Document passage ->
# # # # # # #
About the arts and ideas - on my novels and literature, music, and art

A new book about Beethoven gathers together (and completely rewrites and supplements) my blog posts on Beethoven into a short introduction to the composer, Ways of Hearing Beethoven, which I hope to see published. My novel The Fall of the Berlin Wall, completed a year ago, is about musicians and particularly the intense, irrepressible daughter of the legendary pianist featured in my previous novel Hungry Generations, now fifteen years after those events. Five years ago, my 2015 novel, The Ash Tree, was published by West of West Books in conjunction with the April 24, 2015 centenary of the Armenian genocide; it's about an Armenian-American family and the sweep of their history in the twentieth century - particularly from the points of view of two women in the family.
# # # # # # #
Data section ->

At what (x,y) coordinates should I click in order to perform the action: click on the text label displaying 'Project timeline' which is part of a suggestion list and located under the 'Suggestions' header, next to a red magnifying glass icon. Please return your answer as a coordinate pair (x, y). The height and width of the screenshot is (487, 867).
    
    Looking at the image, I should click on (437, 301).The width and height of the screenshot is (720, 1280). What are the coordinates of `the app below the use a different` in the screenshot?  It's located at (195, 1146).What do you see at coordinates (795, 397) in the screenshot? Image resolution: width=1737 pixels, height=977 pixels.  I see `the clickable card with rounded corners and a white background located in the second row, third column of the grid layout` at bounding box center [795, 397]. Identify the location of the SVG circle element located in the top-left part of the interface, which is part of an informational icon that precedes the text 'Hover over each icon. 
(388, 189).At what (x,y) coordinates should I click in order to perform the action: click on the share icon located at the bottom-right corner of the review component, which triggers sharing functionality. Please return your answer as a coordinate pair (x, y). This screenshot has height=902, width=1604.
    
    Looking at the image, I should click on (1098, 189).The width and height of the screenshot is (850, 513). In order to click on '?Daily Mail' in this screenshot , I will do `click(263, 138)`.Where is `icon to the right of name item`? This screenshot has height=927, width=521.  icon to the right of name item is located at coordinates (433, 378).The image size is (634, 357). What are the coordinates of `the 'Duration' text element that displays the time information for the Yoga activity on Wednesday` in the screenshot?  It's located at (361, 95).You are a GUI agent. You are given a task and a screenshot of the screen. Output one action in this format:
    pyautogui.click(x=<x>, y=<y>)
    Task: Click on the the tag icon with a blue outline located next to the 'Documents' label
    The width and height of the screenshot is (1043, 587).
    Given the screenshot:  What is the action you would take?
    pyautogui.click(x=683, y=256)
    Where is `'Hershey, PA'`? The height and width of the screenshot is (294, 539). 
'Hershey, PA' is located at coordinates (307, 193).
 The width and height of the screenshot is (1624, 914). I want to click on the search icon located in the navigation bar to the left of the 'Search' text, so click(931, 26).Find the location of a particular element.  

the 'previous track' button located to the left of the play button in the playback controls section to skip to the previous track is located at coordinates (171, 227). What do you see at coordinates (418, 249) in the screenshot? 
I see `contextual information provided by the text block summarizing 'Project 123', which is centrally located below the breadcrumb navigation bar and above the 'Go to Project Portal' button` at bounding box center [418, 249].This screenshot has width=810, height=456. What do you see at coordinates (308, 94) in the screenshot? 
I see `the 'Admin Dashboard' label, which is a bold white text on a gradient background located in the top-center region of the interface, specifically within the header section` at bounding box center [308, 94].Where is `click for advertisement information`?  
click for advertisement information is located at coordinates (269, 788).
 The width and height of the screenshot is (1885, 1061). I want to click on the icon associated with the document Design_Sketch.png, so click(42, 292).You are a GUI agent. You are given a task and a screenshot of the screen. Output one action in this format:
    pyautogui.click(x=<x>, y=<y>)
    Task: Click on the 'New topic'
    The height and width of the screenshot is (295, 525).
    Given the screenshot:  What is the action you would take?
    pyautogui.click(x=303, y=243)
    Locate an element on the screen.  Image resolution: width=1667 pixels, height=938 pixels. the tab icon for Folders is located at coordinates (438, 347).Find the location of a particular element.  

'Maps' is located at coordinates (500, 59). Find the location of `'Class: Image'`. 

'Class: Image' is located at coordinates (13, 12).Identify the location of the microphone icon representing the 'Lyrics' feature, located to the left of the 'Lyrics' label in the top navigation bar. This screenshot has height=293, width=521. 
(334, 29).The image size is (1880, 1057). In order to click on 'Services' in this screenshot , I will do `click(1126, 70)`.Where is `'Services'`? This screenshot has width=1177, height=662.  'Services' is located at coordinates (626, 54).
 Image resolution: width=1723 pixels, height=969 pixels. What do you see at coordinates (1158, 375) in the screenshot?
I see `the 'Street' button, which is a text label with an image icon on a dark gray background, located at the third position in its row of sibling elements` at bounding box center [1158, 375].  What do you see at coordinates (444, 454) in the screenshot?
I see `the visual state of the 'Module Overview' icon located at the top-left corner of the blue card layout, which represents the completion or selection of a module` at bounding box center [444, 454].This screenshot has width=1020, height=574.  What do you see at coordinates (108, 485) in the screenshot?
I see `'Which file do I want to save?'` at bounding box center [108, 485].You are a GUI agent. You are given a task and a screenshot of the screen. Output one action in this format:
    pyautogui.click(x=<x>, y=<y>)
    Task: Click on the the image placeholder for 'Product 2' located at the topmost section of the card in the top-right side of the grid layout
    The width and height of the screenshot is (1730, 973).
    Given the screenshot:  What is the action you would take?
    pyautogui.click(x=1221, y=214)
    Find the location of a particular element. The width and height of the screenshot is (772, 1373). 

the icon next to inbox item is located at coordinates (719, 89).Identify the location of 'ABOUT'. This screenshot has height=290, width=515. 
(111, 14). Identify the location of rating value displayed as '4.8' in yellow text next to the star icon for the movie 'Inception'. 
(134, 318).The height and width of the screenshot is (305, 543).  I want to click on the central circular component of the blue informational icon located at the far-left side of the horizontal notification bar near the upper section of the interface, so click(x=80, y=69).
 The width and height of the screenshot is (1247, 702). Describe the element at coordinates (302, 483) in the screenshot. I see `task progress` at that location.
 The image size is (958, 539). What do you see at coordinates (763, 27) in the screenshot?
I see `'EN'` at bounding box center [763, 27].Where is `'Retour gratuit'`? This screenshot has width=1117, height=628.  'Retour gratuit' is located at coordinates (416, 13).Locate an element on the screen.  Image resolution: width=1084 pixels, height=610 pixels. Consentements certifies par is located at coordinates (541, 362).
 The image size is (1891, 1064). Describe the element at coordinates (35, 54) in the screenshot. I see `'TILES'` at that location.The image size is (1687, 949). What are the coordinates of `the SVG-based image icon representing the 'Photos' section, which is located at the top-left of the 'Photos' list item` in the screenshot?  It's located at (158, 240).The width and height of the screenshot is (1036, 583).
# # # # # # #
Written tasks ->
1. Answer the following questions using the passage about the novels.
(a) Which publisher released The Ash Tree?
(b) What title is given to the short introduction to Beethoven?
(c) How many years after the events of Hungry Generations is The Fall of the Berlin Wall set?
2. Retype the passage about the novels from "A new book about" to "in the family.".
3. Write what comes next in the passage about the novels, continuing after its final sentence.
The records were drawn from a separate source.

Responses by task ->
1.
(a) West of West Books
(b) Ways of Hearing Beethoven
(c) Fifteen years

2.
A new book about Beethoven gathers together (and completely rewrites and supplements) my blog posts on Beethoven into a short introduction to the composer, Ways of Hearing Beethoven, which I hope to see published. My novel The Fall of the Berlin Wall, completed a year ago, is about musicians and particularly the intense, irrepressible daughter of the legendary pianist featured in my previous novel Hungry Generations, now fifteen years after those events. Five years ago, my 2015 novel, The Ash Tree, was published by West of West Books in conjunction with the April 24, 2015 centenary of the Armenian genocide; it's about an Armenian-American family and the sweep of their history in the twentieth century - particularly from the points of view of two women in the family.

3.
There are three other novels of mine, which I would love to see published. One is Pathological States, about a physician's family in L.A. in 1962. Another is Hungry Generations, about a young composer's friendship in L.A. with the family of a virtuoso pianist, published on demand by iUniverse, which I think would be of value to a conventional publisher. A Burnt Offering - a fable (a full rewriting and expansion of my earlier Acts of Terror and Contrition - a nuclear fable) is my political novella about Israel and its reactions to the possibility of a war with Iran (with the fear that it will be a nuclear war).
[My blog posts are, of course, copyrighted.]

Monday, July 27, 2015

"The Ash Tree" now generally available.

"The Ash Tree" is now available to libraries and independent bookstores through Baker & Taylor, and I hope you'll encourage your local library and indie bookstore to order it!
Here again is a brief summary: "The Ash Tree" (ISBN 9780981854762) tells a timeless story of the romance and marriage between an American Armenian girl and her immigrant husband who survived the 1915 Armenian Genocide in Turkey. 
In the aftermath of the Genocide from the twenties to the early seventies, the couple and their three children become vivid, quintessentially American characters, only for tragedy to find them again, echoing the staggering loss of 1915.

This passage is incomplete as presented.